I went to see the Lego movie with my wife and some good friends., and the general consensus was that the movie was actually pretty good, and surprisingly clever.
It was really fast-paced. In fact, we described it as “frantic” as we left the theater. The real magic comes in when you sit down to think about the movie afterward. That’s when you realize that, behind all the crazed silliness, there is a whole lot of depth.
Yes. I’m talking about Legos. Keep on reading for more (spoilers ahead).
So the idea behind the movie is that there’s some super-special and awesome “master builder” out there that can stop the evil Lord Business from destroying the world.

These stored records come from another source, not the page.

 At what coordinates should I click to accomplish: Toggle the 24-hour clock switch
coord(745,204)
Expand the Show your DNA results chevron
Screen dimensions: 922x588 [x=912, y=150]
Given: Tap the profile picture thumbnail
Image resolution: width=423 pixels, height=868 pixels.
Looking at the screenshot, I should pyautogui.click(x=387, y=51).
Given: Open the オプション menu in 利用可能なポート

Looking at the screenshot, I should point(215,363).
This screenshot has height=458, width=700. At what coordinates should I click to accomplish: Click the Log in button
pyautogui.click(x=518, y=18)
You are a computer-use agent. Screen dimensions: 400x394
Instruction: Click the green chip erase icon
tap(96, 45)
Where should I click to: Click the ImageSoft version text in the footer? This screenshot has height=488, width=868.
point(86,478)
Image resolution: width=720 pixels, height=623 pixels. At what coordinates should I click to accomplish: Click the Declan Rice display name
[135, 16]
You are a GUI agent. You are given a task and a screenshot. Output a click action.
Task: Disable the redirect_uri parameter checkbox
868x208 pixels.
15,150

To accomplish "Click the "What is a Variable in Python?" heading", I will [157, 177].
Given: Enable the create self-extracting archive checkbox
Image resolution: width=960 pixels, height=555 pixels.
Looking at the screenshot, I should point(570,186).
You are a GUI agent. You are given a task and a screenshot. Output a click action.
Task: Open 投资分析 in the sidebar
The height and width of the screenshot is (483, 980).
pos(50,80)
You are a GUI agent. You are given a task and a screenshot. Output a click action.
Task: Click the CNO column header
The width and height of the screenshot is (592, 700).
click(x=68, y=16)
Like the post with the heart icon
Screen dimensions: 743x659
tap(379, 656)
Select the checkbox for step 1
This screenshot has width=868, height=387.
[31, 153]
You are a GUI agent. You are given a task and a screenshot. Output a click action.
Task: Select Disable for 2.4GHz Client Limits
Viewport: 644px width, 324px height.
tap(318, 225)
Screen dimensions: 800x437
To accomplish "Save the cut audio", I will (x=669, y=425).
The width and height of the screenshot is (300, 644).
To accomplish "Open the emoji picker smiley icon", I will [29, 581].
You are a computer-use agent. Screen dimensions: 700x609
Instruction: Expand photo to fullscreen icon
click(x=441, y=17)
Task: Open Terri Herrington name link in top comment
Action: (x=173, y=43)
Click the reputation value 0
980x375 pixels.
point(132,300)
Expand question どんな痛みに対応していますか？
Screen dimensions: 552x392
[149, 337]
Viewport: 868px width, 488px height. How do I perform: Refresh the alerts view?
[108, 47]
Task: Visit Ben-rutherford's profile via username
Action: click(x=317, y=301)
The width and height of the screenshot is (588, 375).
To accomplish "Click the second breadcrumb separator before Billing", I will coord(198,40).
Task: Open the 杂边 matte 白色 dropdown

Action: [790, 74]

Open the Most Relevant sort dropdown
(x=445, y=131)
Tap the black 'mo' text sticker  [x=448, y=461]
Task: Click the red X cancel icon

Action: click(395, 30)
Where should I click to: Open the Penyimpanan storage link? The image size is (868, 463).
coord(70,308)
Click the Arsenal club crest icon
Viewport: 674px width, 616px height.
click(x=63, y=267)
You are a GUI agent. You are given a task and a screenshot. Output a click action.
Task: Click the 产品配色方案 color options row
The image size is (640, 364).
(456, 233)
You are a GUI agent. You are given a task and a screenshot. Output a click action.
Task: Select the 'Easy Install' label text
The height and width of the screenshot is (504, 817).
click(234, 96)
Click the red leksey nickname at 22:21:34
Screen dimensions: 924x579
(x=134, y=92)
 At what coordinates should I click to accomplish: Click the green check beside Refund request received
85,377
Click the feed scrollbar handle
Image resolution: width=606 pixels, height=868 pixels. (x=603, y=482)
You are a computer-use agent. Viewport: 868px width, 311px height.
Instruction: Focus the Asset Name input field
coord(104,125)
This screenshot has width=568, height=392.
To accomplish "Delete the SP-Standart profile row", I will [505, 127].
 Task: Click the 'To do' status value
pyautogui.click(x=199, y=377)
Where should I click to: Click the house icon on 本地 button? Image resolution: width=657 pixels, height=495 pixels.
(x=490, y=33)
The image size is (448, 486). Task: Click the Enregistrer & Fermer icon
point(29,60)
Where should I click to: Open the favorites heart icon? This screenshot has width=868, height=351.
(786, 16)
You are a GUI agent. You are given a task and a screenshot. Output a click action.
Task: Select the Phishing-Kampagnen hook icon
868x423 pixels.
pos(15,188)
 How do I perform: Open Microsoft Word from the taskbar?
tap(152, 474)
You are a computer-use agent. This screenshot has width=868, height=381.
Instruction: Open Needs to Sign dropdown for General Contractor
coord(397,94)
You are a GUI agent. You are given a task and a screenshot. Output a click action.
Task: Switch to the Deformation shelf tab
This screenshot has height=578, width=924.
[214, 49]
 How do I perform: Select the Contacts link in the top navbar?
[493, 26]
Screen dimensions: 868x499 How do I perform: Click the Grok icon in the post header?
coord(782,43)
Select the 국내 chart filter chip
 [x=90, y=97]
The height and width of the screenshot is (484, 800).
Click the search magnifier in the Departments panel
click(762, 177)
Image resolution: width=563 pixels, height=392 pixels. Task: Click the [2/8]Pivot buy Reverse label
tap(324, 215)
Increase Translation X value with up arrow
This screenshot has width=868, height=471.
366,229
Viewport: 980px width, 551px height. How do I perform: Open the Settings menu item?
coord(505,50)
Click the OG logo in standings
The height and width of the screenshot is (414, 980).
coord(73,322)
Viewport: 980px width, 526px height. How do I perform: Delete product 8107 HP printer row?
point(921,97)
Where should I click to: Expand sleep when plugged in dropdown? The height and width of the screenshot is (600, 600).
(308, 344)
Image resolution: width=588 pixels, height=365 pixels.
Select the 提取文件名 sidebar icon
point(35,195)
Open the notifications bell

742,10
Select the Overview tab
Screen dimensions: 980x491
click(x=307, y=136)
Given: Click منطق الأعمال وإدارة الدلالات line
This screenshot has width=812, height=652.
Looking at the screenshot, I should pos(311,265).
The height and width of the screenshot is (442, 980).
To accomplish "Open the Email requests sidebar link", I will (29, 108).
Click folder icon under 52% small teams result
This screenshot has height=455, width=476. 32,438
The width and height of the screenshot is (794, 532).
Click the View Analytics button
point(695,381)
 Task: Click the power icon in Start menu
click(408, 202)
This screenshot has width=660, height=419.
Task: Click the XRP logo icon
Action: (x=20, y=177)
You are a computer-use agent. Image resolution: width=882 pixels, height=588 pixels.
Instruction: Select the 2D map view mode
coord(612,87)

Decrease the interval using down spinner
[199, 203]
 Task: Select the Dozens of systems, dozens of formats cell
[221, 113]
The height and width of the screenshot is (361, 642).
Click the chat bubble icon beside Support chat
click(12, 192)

Lord Business is obsessed with getting everyone to act in a certain way. He makes the ideas of “fitting in” and “doing what you’re supposed to” seem “awesome” and people are discouraged from doing anything unique.
Our hero, Emmet, is obscenely good at fitting in. In fact, he’s so good at at it, no one really notices he’s there. He doesn’t have any real friends, and can’t understand why. He lives his entire life by the book (the instruction books that Lord Business gives out to the people), so everything should be awesome, right?
Lord Business’s plan is to force everyone to conform by literally gluing them into their proper places.
It kind of makes sense, if you think about it. Corporations and businesses both want people to latch onto an idea or product, and buy into it completely. Not only that, they want as many people as possible on board. They want you to conform, because it means that they are selling their ideas to more people. Selling to more people means they make more money and gain more power.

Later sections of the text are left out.